The case studies analyzed existing software from 3 large commercial organizations. The applications were all commercial data processing systems including areas such as finance, sales, and distribution. The analyzed software consisted of about 360 modules totaling 156,000 NCSS.

The case study results are quite interesting. The results of the single-value metrics are all fairly poor. In fact, a ranking by similarity of size provides as good a result as a ranking by any of the other single-value metrics. However, the average similarity, which is a composite of the single-value rankings, provides substantially improved performance.

The ranking by structure profile is the best method for locating instances of actual reuse. This is particularly true for the top part of the ranking, which is the part that has practical value. For example, a sizeable percentage of the known cases of reuse fall in the first 100 ranked pairs. (The actual results are 37, 50, and 63 percent, respectively, for the three case studies.)

We can test the statistical significance of the result based on the structure profile vs. the other metrics. Using Dunnett's T to control for Type I error across the set of comparisons, the structure profile shows a significant performance improvement versus the single-value metrics at the 0.05 level. The improvement over the average similarity, while substantial, is not significant at the 0.05 level.

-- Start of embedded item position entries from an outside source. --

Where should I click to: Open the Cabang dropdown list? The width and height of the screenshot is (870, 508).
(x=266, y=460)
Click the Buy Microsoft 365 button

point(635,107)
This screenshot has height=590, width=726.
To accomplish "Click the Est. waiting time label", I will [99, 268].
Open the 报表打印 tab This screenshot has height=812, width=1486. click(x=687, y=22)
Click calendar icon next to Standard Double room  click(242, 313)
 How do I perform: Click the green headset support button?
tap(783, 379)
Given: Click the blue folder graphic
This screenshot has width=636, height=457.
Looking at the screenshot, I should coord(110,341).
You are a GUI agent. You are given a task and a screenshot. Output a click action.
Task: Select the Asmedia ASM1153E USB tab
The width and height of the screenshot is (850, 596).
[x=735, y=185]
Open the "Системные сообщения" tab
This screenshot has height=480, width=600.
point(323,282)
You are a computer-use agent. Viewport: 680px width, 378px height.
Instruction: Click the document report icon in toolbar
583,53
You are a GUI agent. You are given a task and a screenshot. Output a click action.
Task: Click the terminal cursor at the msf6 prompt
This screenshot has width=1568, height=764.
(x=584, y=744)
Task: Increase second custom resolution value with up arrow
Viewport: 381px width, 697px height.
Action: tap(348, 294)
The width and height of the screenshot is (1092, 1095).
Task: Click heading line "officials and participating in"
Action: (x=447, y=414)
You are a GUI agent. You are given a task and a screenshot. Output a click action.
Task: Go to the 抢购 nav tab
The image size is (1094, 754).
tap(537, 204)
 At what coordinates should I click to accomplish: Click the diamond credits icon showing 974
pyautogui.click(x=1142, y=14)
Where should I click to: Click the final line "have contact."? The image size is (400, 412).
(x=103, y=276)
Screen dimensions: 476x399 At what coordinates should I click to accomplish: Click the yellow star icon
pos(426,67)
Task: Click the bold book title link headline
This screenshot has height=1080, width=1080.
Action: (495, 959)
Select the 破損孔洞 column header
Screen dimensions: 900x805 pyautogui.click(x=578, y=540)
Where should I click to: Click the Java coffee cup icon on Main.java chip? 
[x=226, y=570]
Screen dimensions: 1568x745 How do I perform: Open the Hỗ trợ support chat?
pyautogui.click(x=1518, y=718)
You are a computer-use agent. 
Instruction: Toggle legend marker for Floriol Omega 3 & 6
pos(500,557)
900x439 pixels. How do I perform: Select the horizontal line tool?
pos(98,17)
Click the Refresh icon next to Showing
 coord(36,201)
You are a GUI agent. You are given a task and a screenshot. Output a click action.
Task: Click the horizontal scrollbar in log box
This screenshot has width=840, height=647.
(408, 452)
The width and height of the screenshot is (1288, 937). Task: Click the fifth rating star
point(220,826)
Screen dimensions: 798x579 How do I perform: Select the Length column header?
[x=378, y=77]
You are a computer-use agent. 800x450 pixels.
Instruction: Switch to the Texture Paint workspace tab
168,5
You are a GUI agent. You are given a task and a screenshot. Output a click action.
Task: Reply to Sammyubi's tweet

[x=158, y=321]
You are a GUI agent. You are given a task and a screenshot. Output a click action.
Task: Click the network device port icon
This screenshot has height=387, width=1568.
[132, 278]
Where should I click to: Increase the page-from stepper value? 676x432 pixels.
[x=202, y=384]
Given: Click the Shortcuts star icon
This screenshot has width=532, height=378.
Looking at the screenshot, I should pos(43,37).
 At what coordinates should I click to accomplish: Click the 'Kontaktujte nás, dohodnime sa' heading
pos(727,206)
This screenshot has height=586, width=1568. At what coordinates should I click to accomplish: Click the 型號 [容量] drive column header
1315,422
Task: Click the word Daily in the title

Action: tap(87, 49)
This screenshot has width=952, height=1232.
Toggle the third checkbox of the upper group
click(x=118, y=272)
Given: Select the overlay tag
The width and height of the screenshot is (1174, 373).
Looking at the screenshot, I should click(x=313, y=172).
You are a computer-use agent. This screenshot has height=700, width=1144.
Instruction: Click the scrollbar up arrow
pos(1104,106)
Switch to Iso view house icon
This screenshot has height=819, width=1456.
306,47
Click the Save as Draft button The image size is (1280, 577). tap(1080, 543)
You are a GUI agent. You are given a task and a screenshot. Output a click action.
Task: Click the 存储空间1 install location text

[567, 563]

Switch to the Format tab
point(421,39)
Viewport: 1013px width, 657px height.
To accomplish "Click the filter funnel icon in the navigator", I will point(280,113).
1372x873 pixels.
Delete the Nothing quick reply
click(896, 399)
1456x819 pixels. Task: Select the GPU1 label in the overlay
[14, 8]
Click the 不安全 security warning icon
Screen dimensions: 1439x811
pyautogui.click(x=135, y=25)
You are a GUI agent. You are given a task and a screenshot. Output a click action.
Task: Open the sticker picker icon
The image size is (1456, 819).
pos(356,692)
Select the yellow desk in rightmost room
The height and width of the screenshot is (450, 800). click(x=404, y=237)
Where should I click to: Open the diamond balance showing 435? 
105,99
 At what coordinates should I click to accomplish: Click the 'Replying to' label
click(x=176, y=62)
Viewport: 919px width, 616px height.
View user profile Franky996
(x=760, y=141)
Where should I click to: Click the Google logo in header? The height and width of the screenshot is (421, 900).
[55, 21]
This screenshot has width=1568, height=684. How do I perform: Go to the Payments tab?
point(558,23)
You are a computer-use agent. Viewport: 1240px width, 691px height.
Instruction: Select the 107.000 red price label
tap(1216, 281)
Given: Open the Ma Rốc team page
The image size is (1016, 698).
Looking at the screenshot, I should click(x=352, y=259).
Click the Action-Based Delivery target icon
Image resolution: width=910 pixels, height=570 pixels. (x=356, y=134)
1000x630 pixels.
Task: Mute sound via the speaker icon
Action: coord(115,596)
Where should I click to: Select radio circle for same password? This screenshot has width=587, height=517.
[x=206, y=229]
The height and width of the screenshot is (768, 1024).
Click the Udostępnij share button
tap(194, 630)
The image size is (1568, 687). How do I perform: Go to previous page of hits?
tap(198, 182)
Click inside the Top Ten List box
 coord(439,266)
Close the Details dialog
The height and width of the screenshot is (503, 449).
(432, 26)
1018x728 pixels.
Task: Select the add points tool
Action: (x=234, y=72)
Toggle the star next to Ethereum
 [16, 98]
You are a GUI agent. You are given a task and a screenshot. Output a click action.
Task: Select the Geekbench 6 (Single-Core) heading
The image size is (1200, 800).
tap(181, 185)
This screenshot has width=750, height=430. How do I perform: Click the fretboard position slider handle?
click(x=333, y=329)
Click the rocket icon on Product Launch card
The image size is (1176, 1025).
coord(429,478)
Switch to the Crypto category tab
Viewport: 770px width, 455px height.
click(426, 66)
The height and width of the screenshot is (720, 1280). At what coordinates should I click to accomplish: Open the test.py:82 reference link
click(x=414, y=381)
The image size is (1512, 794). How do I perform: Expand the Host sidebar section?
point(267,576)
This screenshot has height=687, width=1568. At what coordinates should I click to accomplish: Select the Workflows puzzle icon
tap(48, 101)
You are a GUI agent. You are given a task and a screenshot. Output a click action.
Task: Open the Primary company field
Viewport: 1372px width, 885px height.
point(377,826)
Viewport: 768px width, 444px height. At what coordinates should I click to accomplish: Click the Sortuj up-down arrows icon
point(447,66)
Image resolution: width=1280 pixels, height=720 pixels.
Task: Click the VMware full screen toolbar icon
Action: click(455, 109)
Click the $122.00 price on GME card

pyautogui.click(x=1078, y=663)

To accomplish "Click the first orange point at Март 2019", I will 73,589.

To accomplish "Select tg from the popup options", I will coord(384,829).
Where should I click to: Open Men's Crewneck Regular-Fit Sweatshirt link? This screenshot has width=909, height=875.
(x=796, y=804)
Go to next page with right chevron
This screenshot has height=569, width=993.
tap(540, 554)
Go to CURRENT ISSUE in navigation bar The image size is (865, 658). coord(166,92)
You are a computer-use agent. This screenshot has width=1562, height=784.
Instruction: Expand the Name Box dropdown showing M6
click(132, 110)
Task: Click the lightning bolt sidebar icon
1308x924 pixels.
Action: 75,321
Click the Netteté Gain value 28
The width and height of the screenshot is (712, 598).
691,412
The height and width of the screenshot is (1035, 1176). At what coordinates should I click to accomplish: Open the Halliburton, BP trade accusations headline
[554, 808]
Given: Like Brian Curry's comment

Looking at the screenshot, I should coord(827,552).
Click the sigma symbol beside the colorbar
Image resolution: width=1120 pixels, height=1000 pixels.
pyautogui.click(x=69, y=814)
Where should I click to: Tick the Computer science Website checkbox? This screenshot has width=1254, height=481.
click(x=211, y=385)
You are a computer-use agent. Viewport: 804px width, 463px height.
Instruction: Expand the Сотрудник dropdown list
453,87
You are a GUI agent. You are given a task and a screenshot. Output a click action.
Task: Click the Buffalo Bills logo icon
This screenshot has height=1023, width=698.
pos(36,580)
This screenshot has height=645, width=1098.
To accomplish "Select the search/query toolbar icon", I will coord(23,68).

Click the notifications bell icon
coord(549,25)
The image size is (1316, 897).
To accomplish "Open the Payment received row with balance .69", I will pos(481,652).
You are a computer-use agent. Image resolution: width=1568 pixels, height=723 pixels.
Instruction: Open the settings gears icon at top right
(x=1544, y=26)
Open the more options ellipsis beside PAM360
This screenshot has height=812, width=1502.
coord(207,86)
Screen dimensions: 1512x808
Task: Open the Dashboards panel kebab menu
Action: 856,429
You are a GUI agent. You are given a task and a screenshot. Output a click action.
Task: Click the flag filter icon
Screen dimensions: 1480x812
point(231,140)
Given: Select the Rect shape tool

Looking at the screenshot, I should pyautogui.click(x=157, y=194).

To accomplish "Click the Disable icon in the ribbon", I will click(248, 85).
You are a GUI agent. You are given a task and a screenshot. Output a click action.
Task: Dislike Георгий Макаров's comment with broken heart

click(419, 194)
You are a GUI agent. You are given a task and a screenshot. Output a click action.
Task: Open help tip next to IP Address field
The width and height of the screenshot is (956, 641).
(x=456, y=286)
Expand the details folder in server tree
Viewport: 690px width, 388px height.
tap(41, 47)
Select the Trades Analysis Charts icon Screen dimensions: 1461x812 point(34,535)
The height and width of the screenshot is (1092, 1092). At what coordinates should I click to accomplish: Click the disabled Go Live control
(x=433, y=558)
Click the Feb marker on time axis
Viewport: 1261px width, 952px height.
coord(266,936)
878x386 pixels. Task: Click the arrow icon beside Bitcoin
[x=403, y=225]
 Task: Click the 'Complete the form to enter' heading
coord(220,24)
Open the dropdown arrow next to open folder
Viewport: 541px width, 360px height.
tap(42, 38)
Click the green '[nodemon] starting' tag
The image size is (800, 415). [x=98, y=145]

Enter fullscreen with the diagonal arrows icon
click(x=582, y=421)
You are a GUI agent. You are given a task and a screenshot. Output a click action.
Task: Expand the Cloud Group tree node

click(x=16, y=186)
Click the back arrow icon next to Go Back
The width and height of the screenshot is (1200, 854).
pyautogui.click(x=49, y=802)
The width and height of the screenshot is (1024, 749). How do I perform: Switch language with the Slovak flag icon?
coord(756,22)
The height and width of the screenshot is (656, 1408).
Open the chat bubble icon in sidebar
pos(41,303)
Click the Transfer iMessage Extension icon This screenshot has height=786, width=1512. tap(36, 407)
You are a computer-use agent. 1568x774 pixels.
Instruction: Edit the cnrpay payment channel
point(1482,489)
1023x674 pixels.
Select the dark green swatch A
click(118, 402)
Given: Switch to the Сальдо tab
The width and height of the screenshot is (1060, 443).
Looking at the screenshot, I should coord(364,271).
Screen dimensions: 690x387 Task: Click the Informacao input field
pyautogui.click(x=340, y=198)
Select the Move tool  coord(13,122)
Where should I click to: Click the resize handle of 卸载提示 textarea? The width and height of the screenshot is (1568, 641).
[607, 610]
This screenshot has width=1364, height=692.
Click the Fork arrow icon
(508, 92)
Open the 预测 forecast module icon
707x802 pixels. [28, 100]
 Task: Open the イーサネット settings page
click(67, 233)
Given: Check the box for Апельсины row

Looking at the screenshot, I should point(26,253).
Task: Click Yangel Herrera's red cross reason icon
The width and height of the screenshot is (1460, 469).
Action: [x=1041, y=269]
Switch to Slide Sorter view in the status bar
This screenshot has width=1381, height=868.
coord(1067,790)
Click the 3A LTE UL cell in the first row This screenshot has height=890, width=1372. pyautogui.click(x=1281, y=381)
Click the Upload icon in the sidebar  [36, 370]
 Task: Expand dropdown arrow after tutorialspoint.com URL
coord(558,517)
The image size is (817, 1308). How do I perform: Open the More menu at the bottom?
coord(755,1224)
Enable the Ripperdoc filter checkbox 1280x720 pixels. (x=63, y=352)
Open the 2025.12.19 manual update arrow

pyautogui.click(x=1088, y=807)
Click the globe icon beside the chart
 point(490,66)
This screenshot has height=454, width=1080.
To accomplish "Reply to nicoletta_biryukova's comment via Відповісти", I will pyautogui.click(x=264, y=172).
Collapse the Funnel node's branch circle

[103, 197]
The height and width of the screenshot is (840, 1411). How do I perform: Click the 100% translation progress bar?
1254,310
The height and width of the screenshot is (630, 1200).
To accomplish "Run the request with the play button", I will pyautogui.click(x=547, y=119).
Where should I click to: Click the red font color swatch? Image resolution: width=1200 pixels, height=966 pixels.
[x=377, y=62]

The pattern of results is very consistent across the three case studies. This is particularly encouraging since the case study settings vary substantially including differences in programming language, development methodology, and organization size.

In general, concepts carried over quite well from plagiarism detection to reuse. Single-value metrics show poor results for locating the instances of informal reuse. On the other hand, a composite based on these metrics performed much better. Finally, the structure profile approach provided the best performance.